We had a nice big 50 gal cracked aquarium I converted to a nice cage for it. The problem was I couldn't find any place that sold mice or rats for food, only hamsters and I couldn't feed it cute, soft and cuddly hamsters  :Sad:  , I was amazed I couldn't find somewhere that sold rats or mice? I bought some live frogs at the local market and fish too which I put in a small dish for them to swim both of these are usually appealing to pythons, but in this case the frogs ate the fish but the snake ate neither. 

After a few weeks and ironically just before I was going to let it go as I couldn't find a consistent food source for it and I was soon leaving to head back to the states anyway, I found it a wild mouse outside of our house and managed to catch it alive,(long story). I put it in the cage and both the mouse and the snake were well aware of the impending result. 

The mouse ran underneath a broken clay pot I had placed there for the snake to sleep in and the snake bolted in head first immediately under the pot. The rest is obvious from there, it was a first rate meal for the snake I just wanted the boys to see it but I had to feed it late at night being as I had the mouse but it was injured and if it died the snake wouldn't eat it and it would have been a waste. We kept the snake a few weeks longer and then let it go in a nice swampy field outside of town.

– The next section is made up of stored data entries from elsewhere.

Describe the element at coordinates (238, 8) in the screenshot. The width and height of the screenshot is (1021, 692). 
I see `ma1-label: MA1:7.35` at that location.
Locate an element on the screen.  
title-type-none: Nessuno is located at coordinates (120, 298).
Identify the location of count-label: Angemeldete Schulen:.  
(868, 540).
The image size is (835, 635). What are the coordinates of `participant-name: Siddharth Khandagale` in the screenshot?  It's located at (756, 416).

Beautiful creature and a vital part of our eco system, we're the threats not the snake, people are smarter and we just need to use our intelligence to live with them and that shouldn't include panicking as soon as as we see one. without them we'd have much worse pests to deal with believe me.. I agree though if it's close to your house it has to be dealt with and if they eat it, well, that's part of the food chain, but to kill for the sake of fear or out of ignorance is sad, they can always be relocated back to nature safely away from your property.

----------


## SiLeakHunt

> What camera is that you are using there Sumo ?

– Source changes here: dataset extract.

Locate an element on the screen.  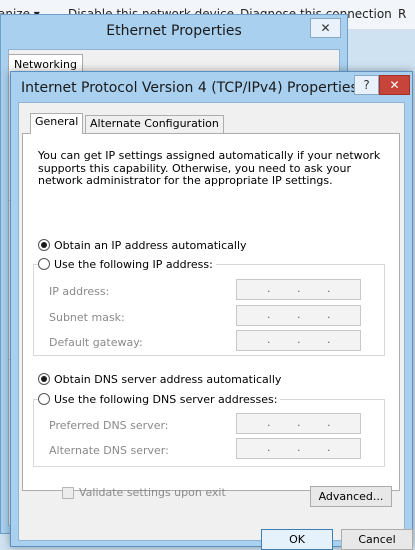
ip-address-input: . . . is located at coordinates (298, 290).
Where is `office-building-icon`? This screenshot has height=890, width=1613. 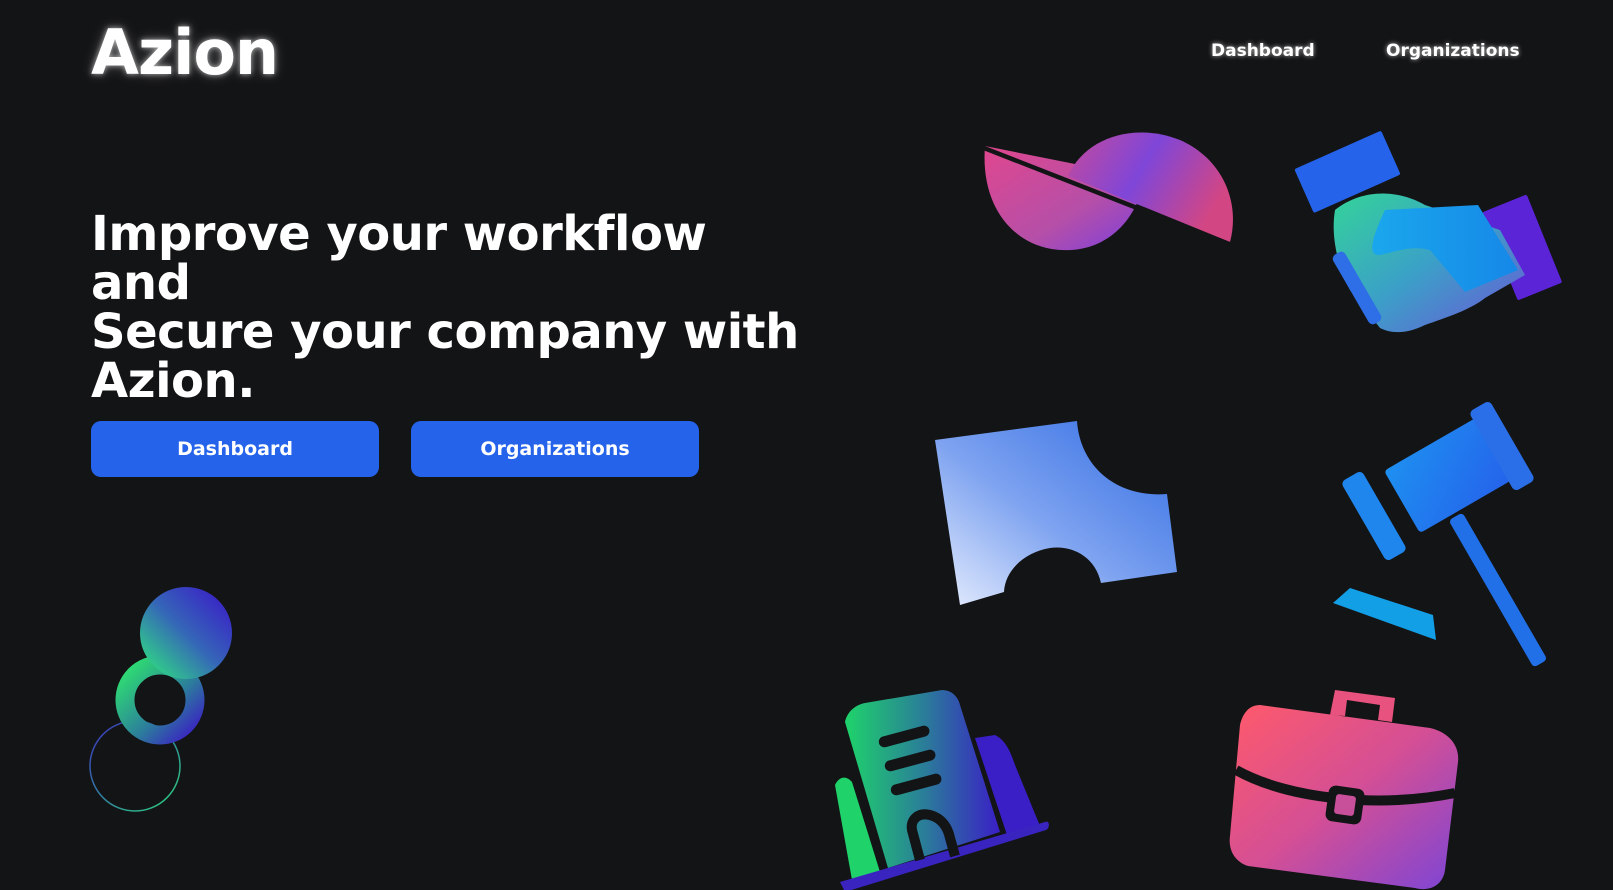
office-building-icon is located at coordinates (942, 790).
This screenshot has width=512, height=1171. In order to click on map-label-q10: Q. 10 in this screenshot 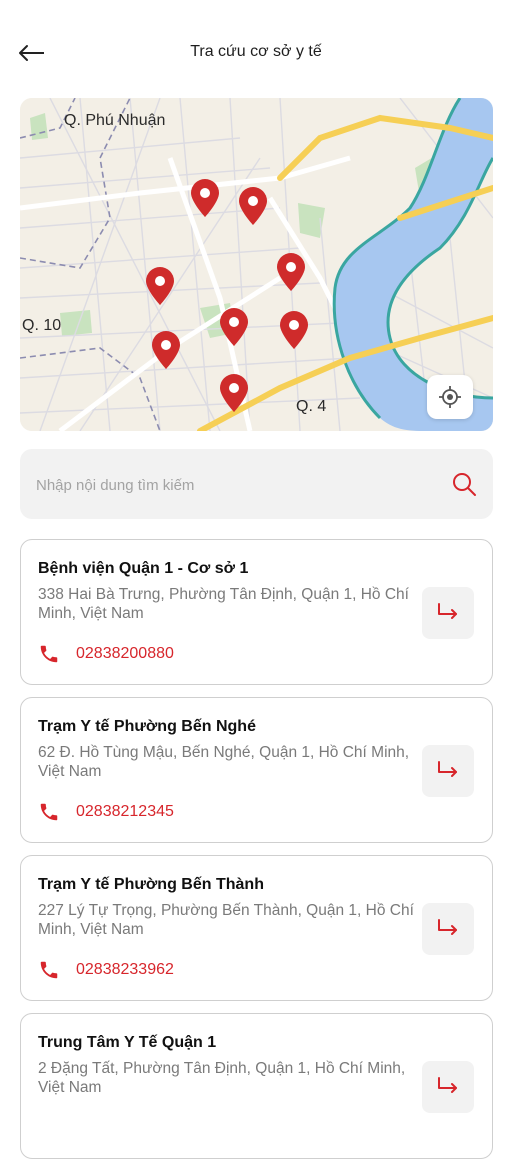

I'd have used Google Earth

----------


## Bettyboo

> Did you ever find out what happened to the snake ?





> KFC





> When I tried talking to the neighbor the next day I could not get any info from him that I could understand.


... K... F... C...

----------


## Sumocakewalk

^
To be accurate, I suppose that would be KFS, or more specifically KFRP even though some might be fooled into thinking it's KFC. The menu opportunities could be a limting factor there, so perhaps USTSFB&RC* would expand on that opportunity for the Thai market.

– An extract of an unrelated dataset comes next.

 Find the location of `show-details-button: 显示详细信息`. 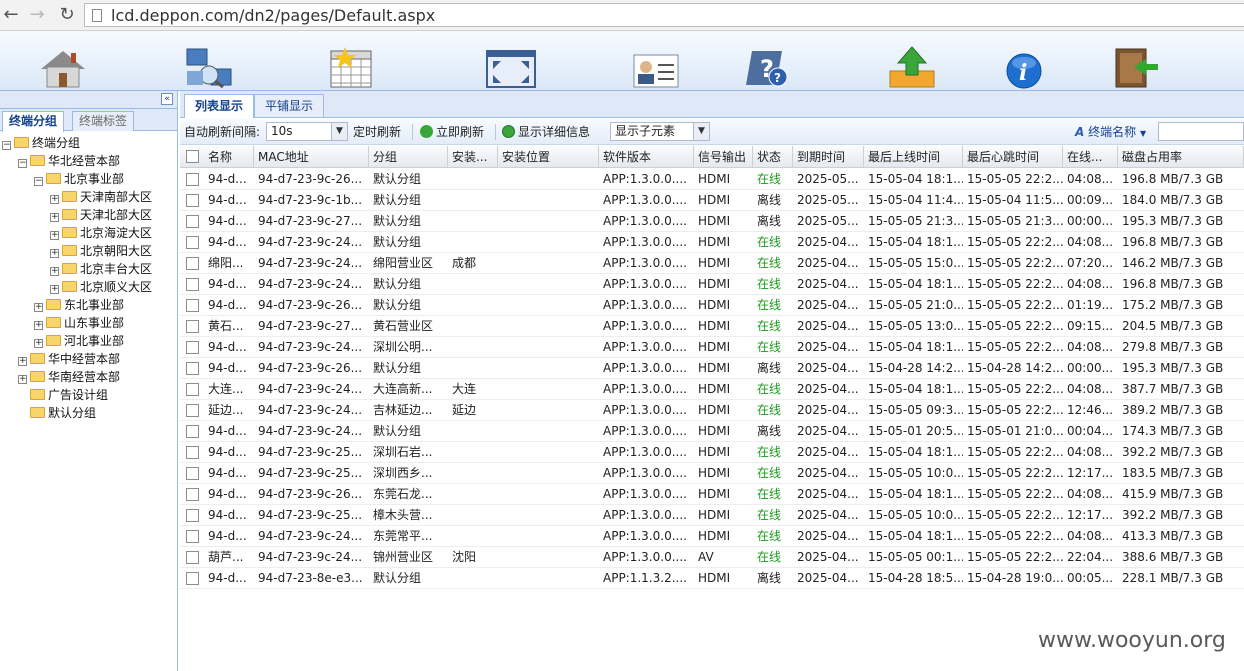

I think many would prefer a steaming bowl of goat stew over those suggestions though. Lot's of recipes to be had on Google for that.

Maaaaa









* uncle Somchai's Thai style fried boiled & raw critters

----------


## Sumocakewalk

My wife, who had been out of town when the snake capture took place, had a chance to talk with the neighbor recently and we learned of the fate of this big python.

Some might be aware of the common practice in Thailand of dropping off unwanted animals at Wats. Most of the time that would include dogs and cats. In this case, the drop off was a little unusual, the big snake in a bag. The Wat the python was taken to is in a secluded locale up a dirt road, about 3 kilometers from town and surrounded by wooded hills. Aside from the monks and a few dogs, there doesn't seem to be much going on in the way of visitors or activities  based on the couple of times I've ridden my bicycle up the road.

The snake was released into the woodlands in the hills near the Wat, and hopefully will have a chance to live out its life in a safe environment.

----------


## Scottish Gary

We thought it was a big snake  


                                       [/QUOTE]  That sounds like my first katoy experience  :Confused:

----------